§ **SET EXERCISE 1**
Using the passage on Air Corps officers, answer these three questions, labeling each answer with its letter.
(a) What characteristic did old Army circles consider the one indispensable attribute of a truly military man?
(b) What did Captain H. H. Arnold write for his children?
(c) In what year did the pioneer flight of a few bombers to Alaska take place?
§ **SET EXERCISE 2**
Condense the paragraph of the passage on Air Corps officers that begins "Small wonder that the Air Forces" into a shorter version that keeps its main facts.

The constraint of expression by Air Corps officers was not merely social and theoretical. It was a matter of military discipline. The arguments advanced by General Mitchell were not exclusively his own, nor did he differ significantly from other leading military airmen except in his argumentative manner and uncompromising attitude. He was by no means the only officer effectively silenced by the outcome of his case. Other air officers who wanted to remain in the service and hoped someday to be able to influence its policies became almost secretive concerning their ideas on new methods of warfare. Some demonstrated an interest in more traditional matters and even managed to develop an affection for horses, a characteristic which was considered in old Army circles as the one indispensable attribute of a truly military man. Prior to the late 1930’s, only the boldest and most tactless Air Corps officers allowed themselves to be heard beyond the next room when discussing anything of importance to the nation. There was a period when it seemed that even the Air Corps chiefs were self-effacing to a degree detrimental to the men they represented.
Small wonder that the Air Forces of today have few senior officers skilled in the use of words. Captain H. H. Arnold, one of the most irrepressible of the pioneers, managed to keep in practice by writing air stories for his children and, later, books of a more or less inspirational nature for boys and young men who absorbed his enthusiasm and overlooked the careful vagueness of his statements. Behind the scenes, he and others fought many battles that made for progress. Such small-scale projects as the pioneer flight of a few bombers to Alaska in 1934 were carried out despite relentless opposition and criticism which immediately branded the achievement as a “stunt” intended to mislead the public concerning the feasibility of long-range military aviation.
But it was only beneath the surface that progress was achieved. Air Corps officers, greatly outranked and outnumbered, were unable to gain recognition for their warnings and proposals at top-level, and progress at that level was much slower than was demanded by awakening public opinion. As the divergence between advancing public opinion and slow official progress widened, Air Corps officers were in an increasingly delicate position. Opposition to their efforts became more desperate. The Baker Board report of the late 1930’s was really more reactionary for its time than the Morrow Board of the early 1920’s had been.

§ **AVAILABLE DATA**
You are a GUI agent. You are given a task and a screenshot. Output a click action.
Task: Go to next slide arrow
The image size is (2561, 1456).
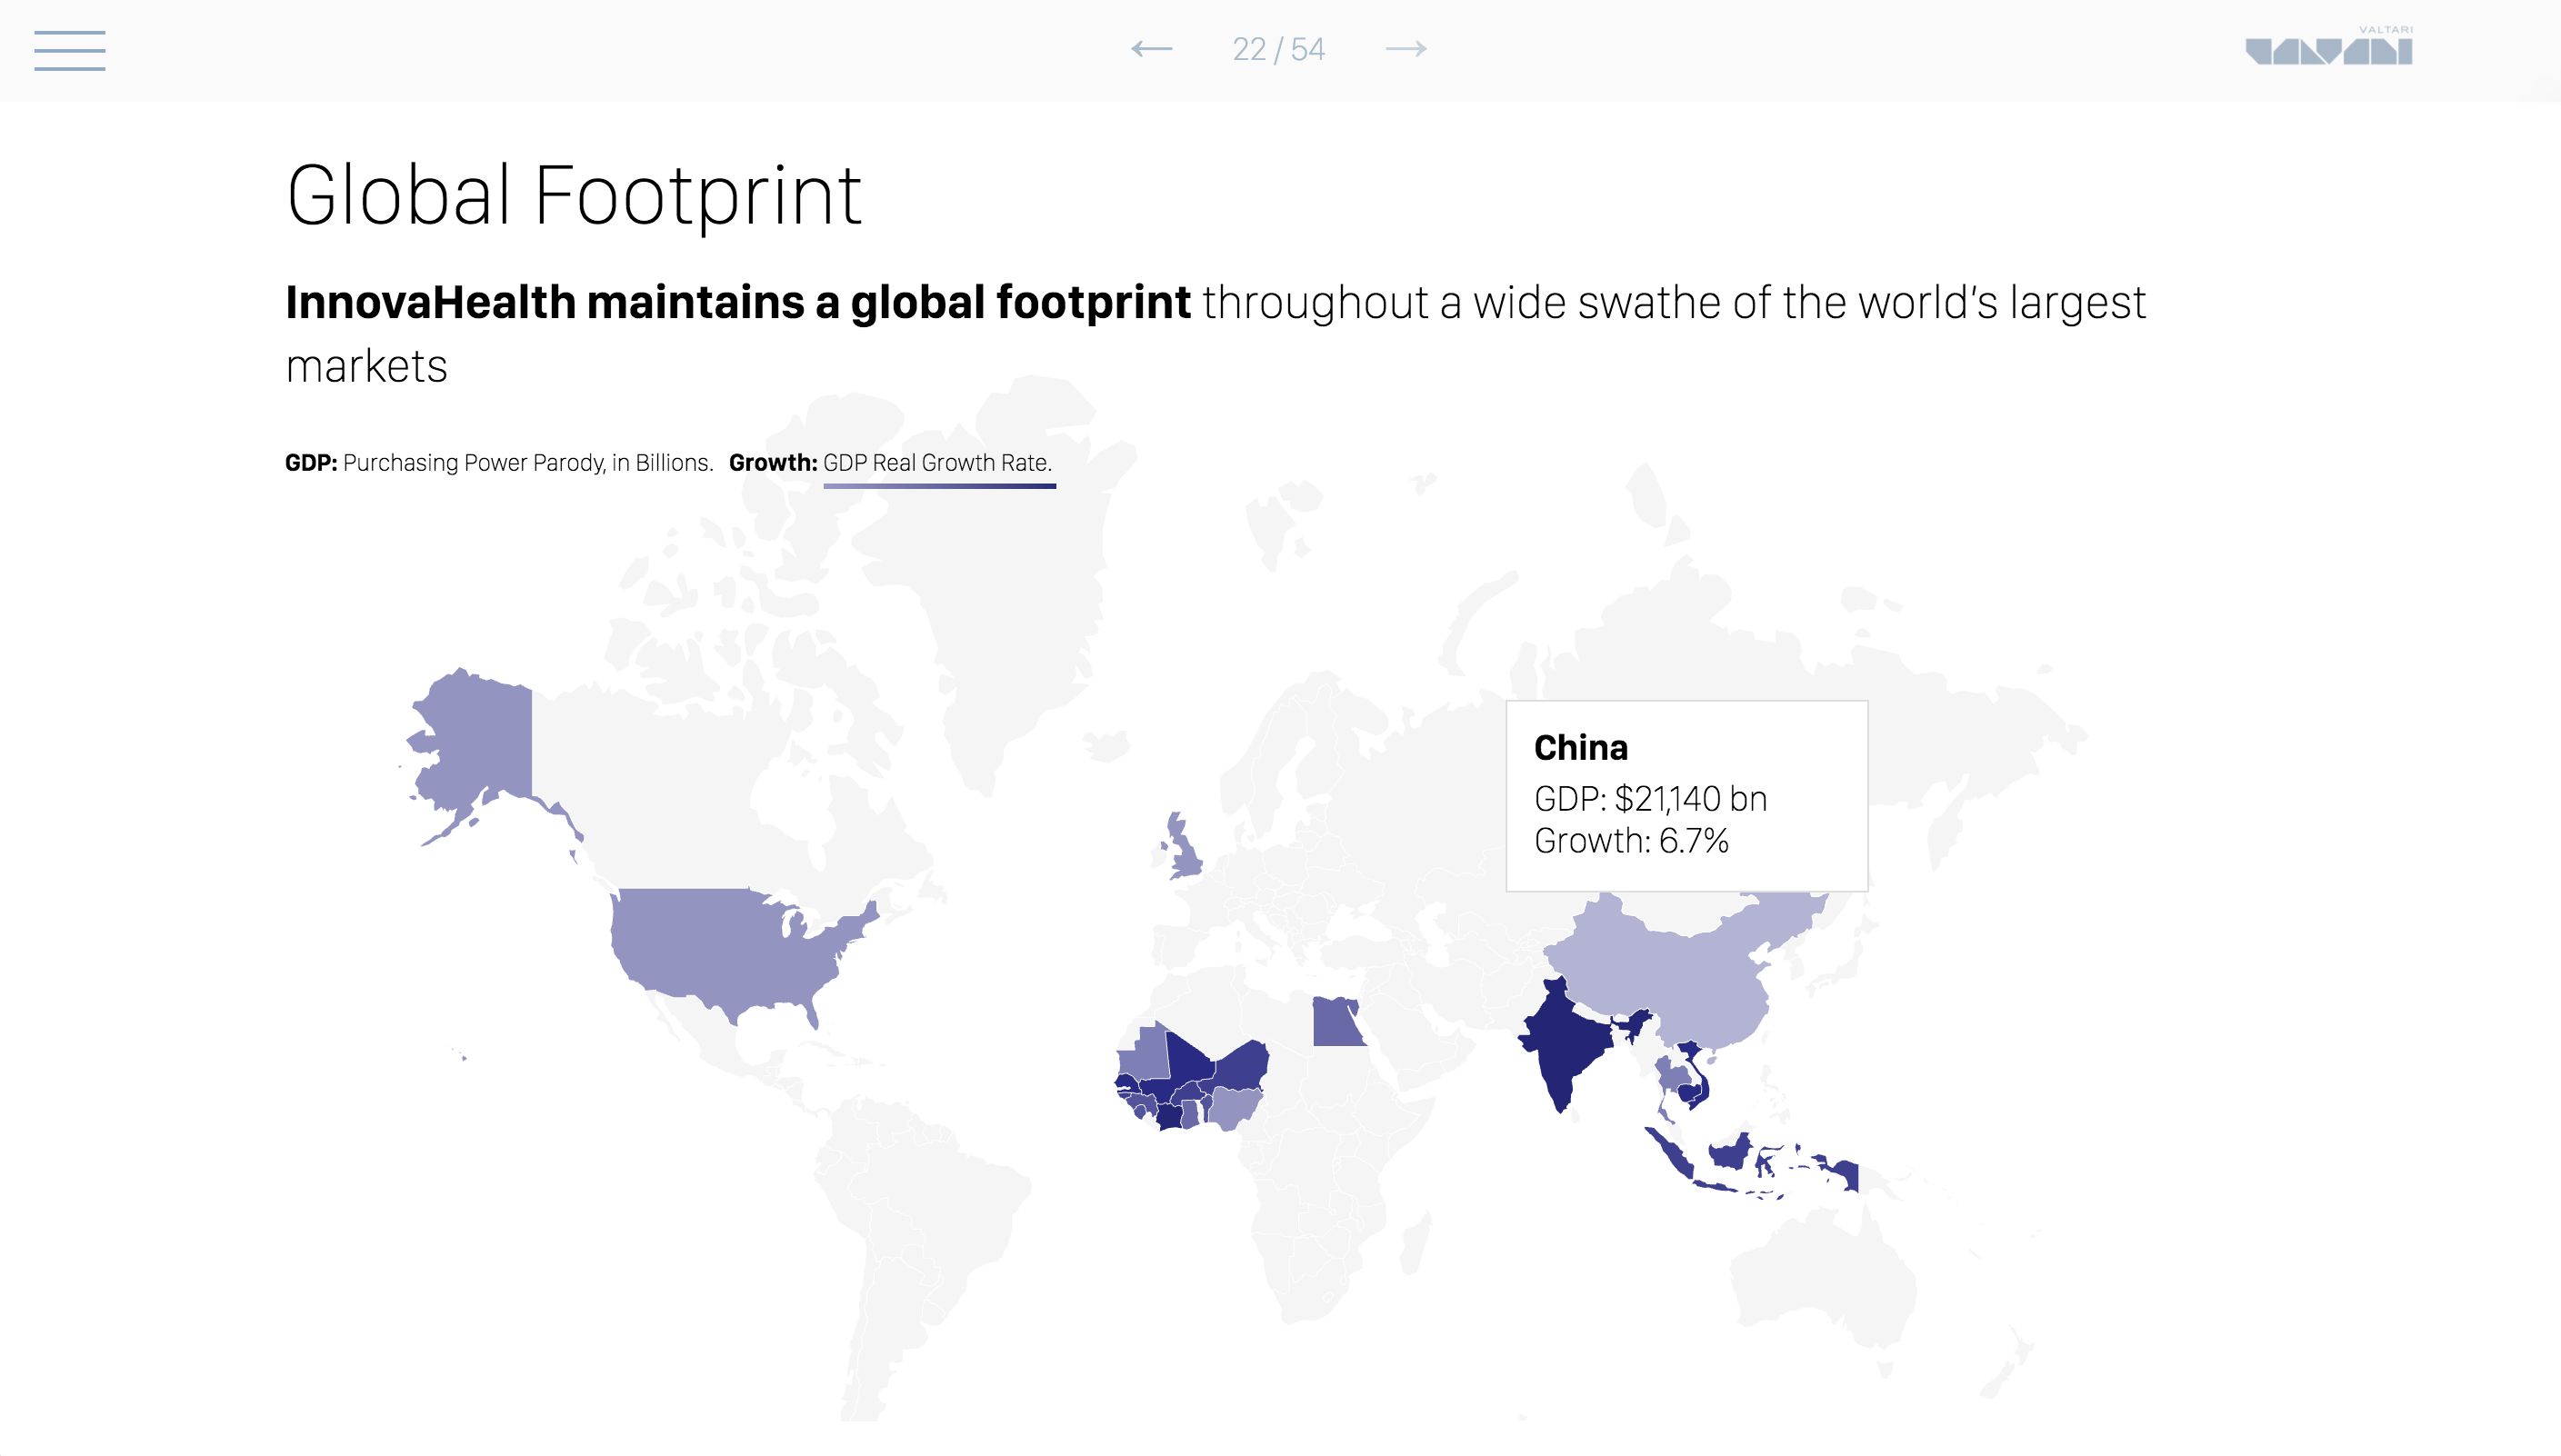pos(1406,49)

§ **TASK RESPONSE 1**
(a) An affection for horses.
(b) Air stories.
(c) 1934.

§ **TASK RESPONSE 2**
Today's Air Forces have few senior officers skilled with words. Captain H. H. Arnold, an irrepressible pioneer, stayed in practice by writing air stories for his children and later inspirational books for boys and young men, who overlooked his careful vagueness. Behind the scenes, he and others fought for progress. Small projects such as the 1934 bomber flight to Alaska went ahead despite relentless opposition, which branded it a "stunt" meant to mislead the public about long-range military aviation.